EXERCISE INSTRUCTIONS:
Only the lines from the one containing "The image size" to the end of the data below belong in the answer, each repeated exactly; no pictures.

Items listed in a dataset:

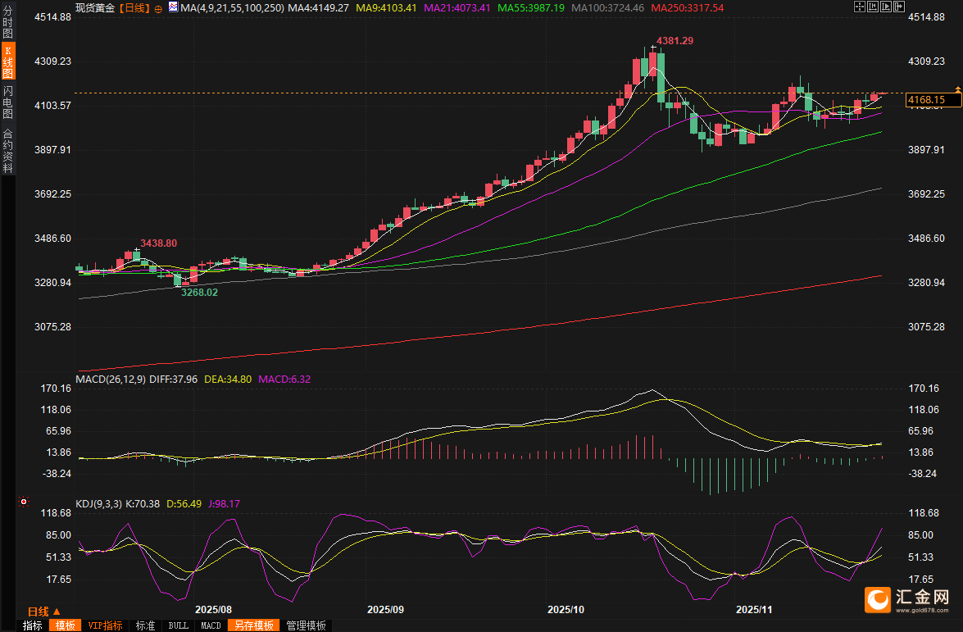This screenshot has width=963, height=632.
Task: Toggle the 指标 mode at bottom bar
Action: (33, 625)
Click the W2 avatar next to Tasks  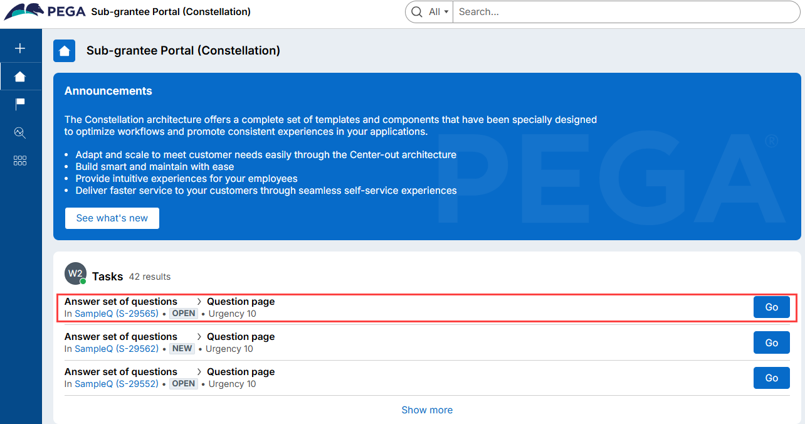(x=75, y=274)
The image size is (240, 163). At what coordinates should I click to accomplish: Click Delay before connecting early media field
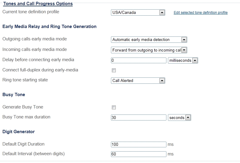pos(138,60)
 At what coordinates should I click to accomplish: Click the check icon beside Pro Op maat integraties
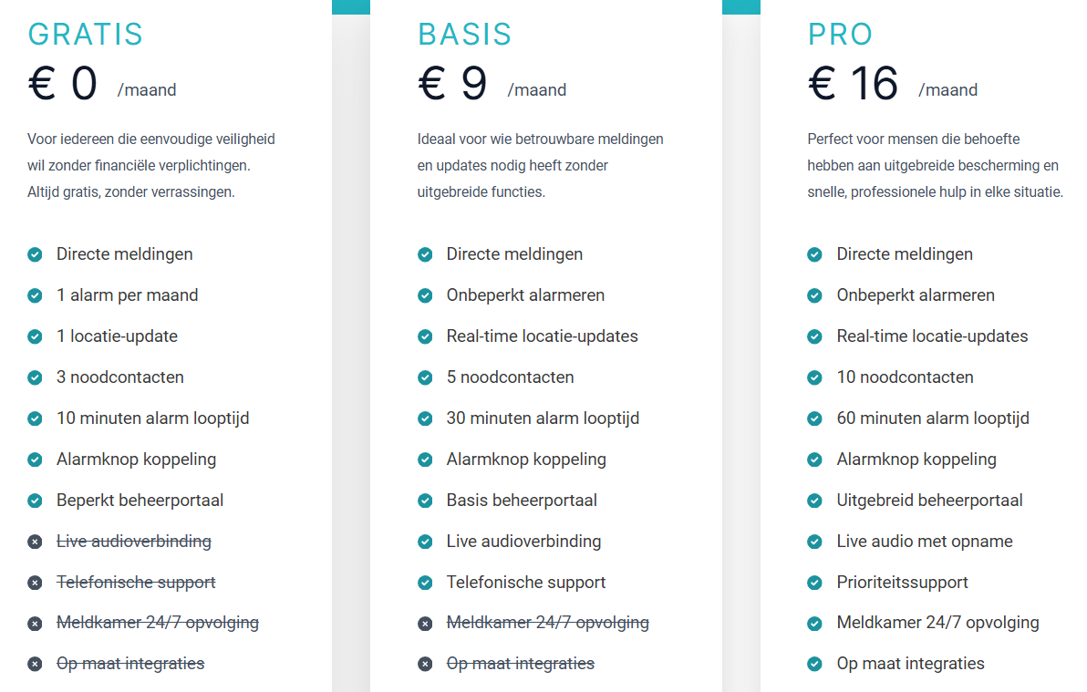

RESULT:
The image size is (240, 163). At what coordinates should I click to accomplish: Click Delay before connecting early media field
pos(138,60)
 At what coordinates should I click to accomplish: Click the check icon beside Pro Op maat integraties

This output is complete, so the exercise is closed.